Mahendravarman I (600–630 CE) was a Pallava emperor who ruled the Southern portion of present-day Andhra region and Northern regions of what forms present-day Tamil Nadu in India in the early 7th century. He was a scholar, painter, architect, musician. He was the son of Simhavishnu, who defeated the Kalabhras and re-established the Pallava kingdom.

During his reign, the Chalukya king Pulakeshin II attacked the Pallava kingdom. The Pallavas fought a series of wars in the northern Vengi region, before Mahendravarma decimated his chief enemies at Pullalur (according to Pallava grants at Kuram, Kasakudi and Tadantottam). Although Mahendravarma saved his capital, he lost the northern provinces to Pulakeshin. Tamil literature flourished under his rule, with the rise in popularity of Tevaram written by Appar and Sambandhar. Mahendravarman I was the author of the play Mattavilasa Prahasana which is a Sanskrit satire. During his period "Bhagwatajjukam", another satire (prahasan), was written by Bodhayan. King Mahendravarman mentioned this on a stone inscription in Mamandur along with his own Mattavilas Prahasan.

Required actions ▸
A) According to the passage on Mahendravarman I, where did he decimate his chief enemies?
B) From the passage on Mahendravarman I, extract everything from "During his reign, the" up to and including "own Mattavilas Prahasan.".
C) Continue the passage on Mahendravarman I from its last sentence.

Data excerpts ▸

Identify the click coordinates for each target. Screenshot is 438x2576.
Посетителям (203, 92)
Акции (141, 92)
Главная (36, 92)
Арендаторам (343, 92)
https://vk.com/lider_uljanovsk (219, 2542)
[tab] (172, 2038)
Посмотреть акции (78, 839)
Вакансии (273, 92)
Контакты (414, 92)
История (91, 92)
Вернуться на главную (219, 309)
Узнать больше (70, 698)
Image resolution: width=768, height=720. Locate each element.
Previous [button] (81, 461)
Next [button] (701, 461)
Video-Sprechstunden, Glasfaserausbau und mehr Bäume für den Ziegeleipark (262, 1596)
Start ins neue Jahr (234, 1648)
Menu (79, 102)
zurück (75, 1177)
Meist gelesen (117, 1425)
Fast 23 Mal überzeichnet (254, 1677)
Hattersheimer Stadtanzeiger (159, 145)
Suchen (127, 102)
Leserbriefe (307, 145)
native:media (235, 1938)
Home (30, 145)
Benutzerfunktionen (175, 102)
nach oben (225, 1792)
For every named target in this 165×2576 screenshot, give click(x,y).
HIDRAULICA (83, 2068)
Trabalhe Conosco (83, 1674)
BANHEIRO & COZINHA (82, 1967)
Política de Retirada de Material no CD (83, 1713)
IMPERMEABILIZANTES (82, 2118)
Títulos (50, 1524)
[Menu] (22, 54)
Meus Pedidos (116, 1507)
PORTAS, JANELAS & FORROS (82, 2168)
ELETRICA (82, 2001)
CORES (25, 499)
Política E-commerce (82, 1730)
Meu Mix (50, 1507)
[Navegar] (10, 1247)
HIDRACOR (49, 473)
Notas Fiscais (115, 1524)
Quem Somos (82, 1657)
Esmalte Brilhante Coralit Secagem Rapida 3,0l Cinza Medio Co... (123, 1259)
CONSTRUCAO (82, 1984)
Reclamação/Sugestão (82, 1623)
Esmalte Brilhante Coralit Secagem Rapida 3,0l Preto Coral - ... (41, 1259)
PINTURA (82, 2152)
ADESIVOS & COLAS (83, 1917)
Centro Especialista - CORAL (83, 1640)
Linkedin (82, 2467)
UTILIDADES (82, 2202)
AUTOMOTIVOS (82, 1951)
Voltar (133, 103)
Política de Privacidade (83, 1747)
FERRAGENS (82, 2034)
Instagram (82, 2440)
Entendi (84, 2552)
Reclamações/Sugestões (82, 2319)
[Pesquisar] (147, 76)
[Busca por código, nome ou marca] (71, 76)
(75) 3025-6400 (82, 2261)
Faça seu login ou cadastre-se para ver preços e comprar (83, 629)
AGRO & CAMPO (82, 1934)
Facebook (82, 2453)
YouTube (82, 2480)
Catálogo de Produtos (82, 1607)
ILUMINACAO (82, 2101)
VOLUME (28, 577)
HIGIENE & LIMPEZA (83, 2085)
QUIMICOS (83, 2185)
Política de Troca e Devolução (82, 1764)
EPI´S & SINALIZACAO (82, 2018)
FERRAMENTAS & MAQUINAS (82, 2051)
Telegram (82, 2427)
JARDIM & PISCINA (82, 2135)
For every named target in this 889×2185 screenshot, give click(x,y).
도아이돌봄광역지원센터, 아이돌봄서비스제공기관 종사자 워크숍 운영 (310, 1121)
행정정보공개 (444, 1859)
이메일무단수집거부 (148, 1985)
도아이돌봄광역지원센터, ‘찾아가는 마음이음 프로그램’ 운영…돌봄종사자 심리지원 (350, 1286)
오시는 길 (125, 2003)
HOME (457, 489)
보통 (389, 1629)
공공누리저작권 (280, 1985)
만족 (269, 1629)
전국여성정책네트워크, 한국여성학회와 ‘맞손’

Per-task answers ▸
A) At Pullalur.

B)
During his reign, the Chalukya king Pulakeshin II attacked the Pallava kingdom. The Pallavas fought a series of wars in the northern Vengi region, before Mahendravarma decimated his chief enemies at Pullalur (according to Pallava grants at Kuram, Kasakudi and Tadantottam). Although Mahendravarma saved his capital, he lost the northern provinces to Pulakeshin. Tamil literature flourished under his rule, with the rise in popularity of Tevaram written by Appar and Sambandhar. Mahendravarman I was the author of the play Mattavilasa Prahasana which is a Sanskrit satire. During his period "Bhagwatajjukam", another satire (prahasan), was written by Bodhayan. King Mahendravarman mentioned this on a stone inscription in Mamandur along with his own Mattavilas Prahasan.

C)
Mahendravarma was succeeded to the throne by his more famous son Narasimhavarman I in 630 CE.
who defeated  Pulakeshin II of Chalukya dynasty and ransacked the Chalukyan capital city of Vatapi (also known as Badami).

Patronage of arts and architecture

Construction of these started in the reign of Mahendravarma I Mahendravarman was a great patron of letters and architecture. He constructed the Mahabalipuram Lighthouse and Kanchi University where Vedas, Buddhism, Jainism, Painting, Music & Dance were taught. He was the pioneer of the Rock-cut Architecture amongst the Pallavas.  The inscription at the rock-cut Mandagapattu Tirumurti Temple hails him as Vichitrachitta and claims that the temple was built without wood, brick, mortar or metal. The five-celled cave temple at Pallavaram was also built during his reign as was the Kokarneswarar Temple, Thirukokarnam of Pudukottai, Tamil Nadu. He made Kudimiya malai Inscription. His paintings are found in Sittanavasal Cave (Tamil Nadu).

Fine examples of his rock-cut temples can be witnessed at Mahabalipuram, (Satyagirinathar and Satyagirishwarar twin temples), Siyamangalam (the Siva temple Avanibhajana Pallaveswaram) in North Arcot district and the upper rock-cut temple at Trichy. Apart from the Siva temples, Mahendravarma also excavated a few Vishnu cave temples, the Mahendravishnugrha at Mahendravadi, and the Ranganatha Temple at Singavaram in present-day Gingee (then North Arcot district).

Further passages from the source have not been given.